Sur le plan technique, "Numéro 9" est un film qui a du coffre. Les procédés employés répondent de manière plus que satisfaisante aux audaces du scénario. Je pourrais disserter des heures sur la précision du graphisme. Les costumes des personnages fourmillent de mille détails. Les arrière-plans sont d’une précision inouïe. On a juste l’impression que de nouvelles limites technologies ont été franchies. Le film dure à peine une heure et vingt minutes, mais j’ai eu du mal à me détacher de cet univers si particulier tant la méthode employée est opportune et décisive.
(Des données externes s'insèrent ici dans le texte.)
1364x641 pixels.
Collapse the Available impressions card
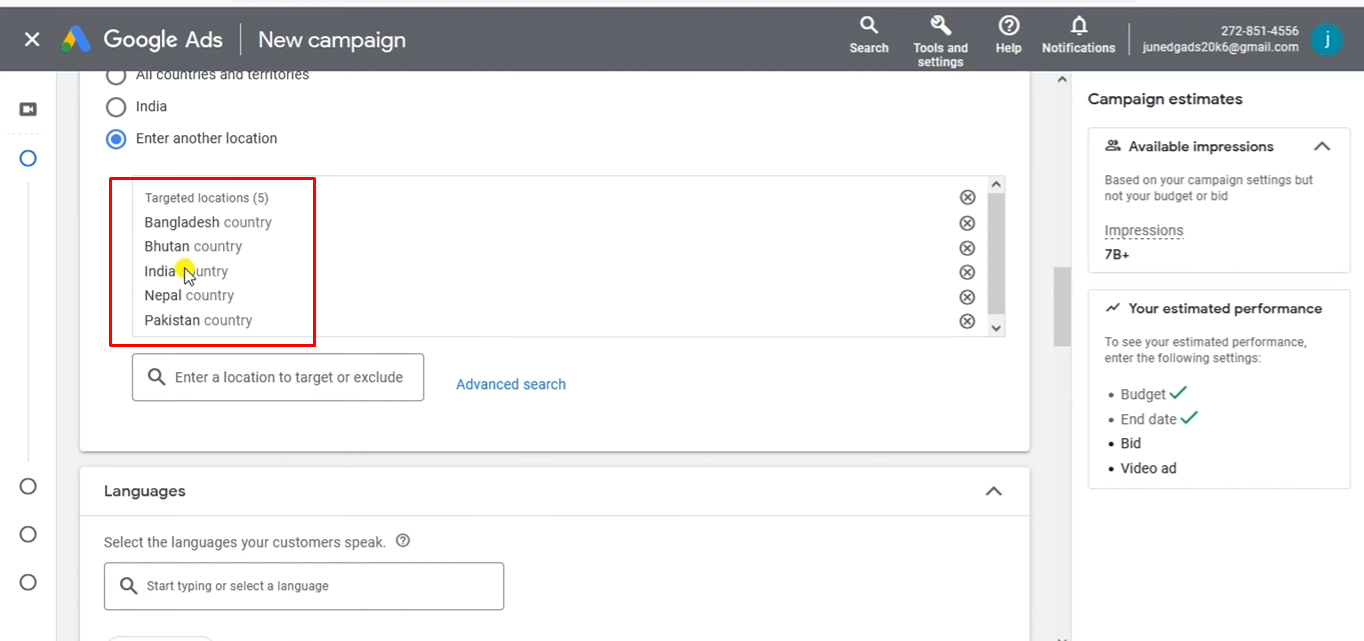pos(1322,146)
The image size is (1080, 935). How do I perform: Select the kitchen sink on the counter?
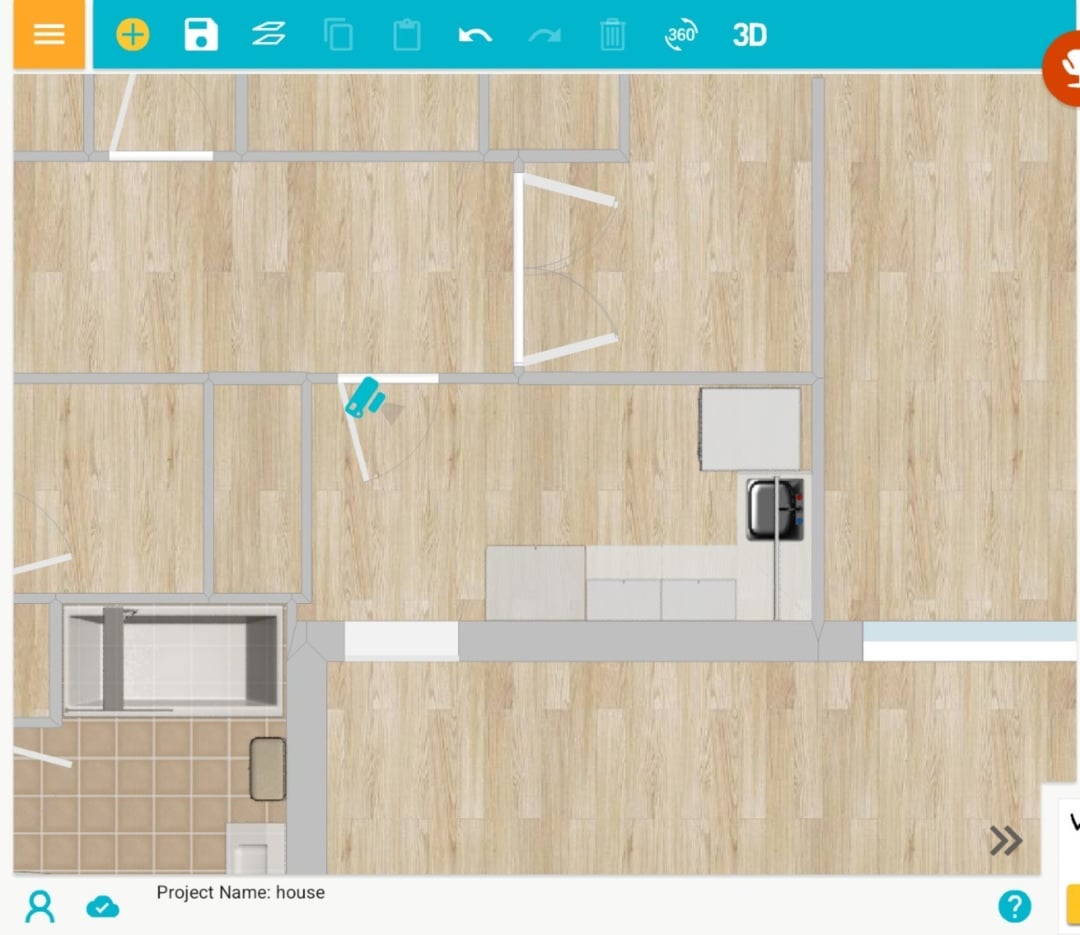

L’adulte que je suis, qui abrite avec soin une âme d’éternel enfant (qui dirait le contraire ?) s’est laissé prendre dans les filets du "Numéro 9" avec ravissement. Le long métrage de Shane Hacker est un film d’une qualité plus que rare. Une œuvre qui conjugue des thématiques à plusieurs niveaux de lecture et un pari technique avant-gardiste. Doté également d’une bande son variée et plaisante (des airs très doux quand l’émotion prend le pas sur l’action ou les sonorités typiquement industrielles des machines prédatrices), "Numéro 9" pose ses jalons et marque les esprits. Le film se pose aussi comme une leçon de vie. La folie des hommes est pointée du doigt. Le monde du "Numéro 9" est empreint de tristesse, mais parfois, du néant, l’espoir peut surgir de la plus insensée des manières.
Rien que pour cela "Numéro 9" mérite d’être vu.